During and after Verraison, the skins of the grapes begin their transformative work. First, they shut their skins down during the day, build up on complex acids, then turn those into sugars during the night. It’s at night they breathe. Secondly, however, these acids are laid down in complex patterns according to how much light is shining on the berries, in union with the bacteria and fungi that live on the skins of the grapes and which will eventually lead to fermentation (or rot). Third, these acids, especially on shaded grapes, prejudice the grapes towards fermentation over rot. They are amazingly resilient. It is all a story of light.
The Vineyards of the Elbe
Radebeul, Saxony. Late June, 2010. Temperature 45 Celsius.
As I said, grapes love light and manipulate it right into the dark. Seeking light is what they’re about — and conserving it. They climb trees to get up higher at the light. They waste none of that light in producing heavy stalks. It’s all about following their growing tips, which are following the light, and where almost all of their sugars are produced, but it’s also about the shade of those trees, and how that, too, is recorded in the fruit. Light and shade: it’s a language. Out of languages like that, art is made. The grapes, however, can’t do it alone. You see, like all plants, the light’s not really their thing.
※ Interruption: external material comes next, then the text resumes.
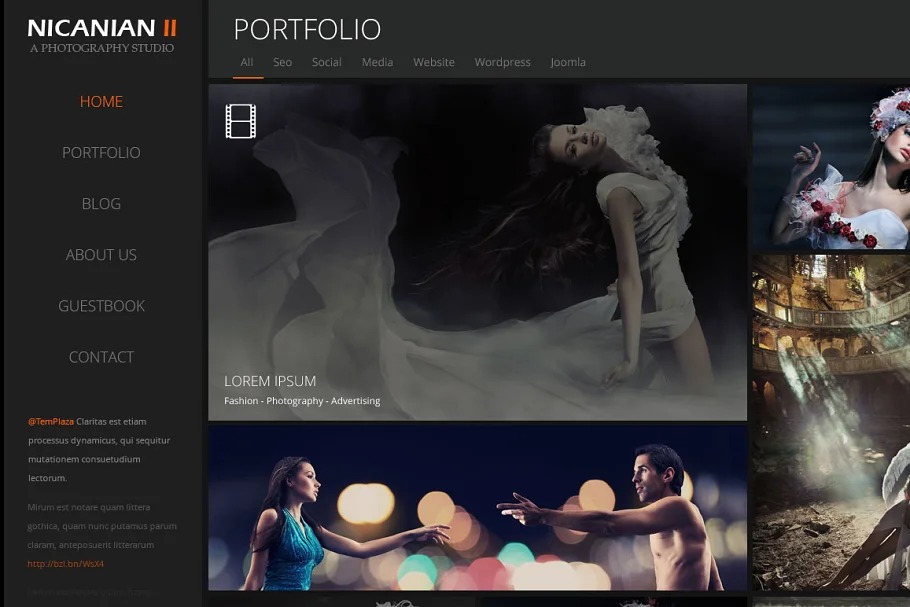Choose the Wordpress filter tab
Screen dimensions: 910x607
(502, 62)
It’s bacteria that really do the chemistry: they are the cholorophyll that live in symbiosis with the leaf; they are the fellow travellers around the root hairs that bring minerals to the roots; they are the soil crust that allows the earth to breathe and preserves water in the heat; they are the crust of the berries that prevent rot; and they are the yeasts that turn the whole year’s reach for the light into wine.
The Body of Christ
Sun, Vine, and Cross in Rüdesheim am Rhein
As humans, we can see light. In the wine, we can drink it. Not only that, we can drink an entire year, and because our noses have trapped molecules of every smell we’ve ever encountered, and compare new scents to them, we can taste them. So, let’s honour that, and stop talking about jam flavours and the warm notes of vanilla oak, and just talk about the light, the light, the light.
I mean, how often are we given such a chance to get outside our own heads and think like the most ancient, most life-giving processes on the planet? Wine is humbling.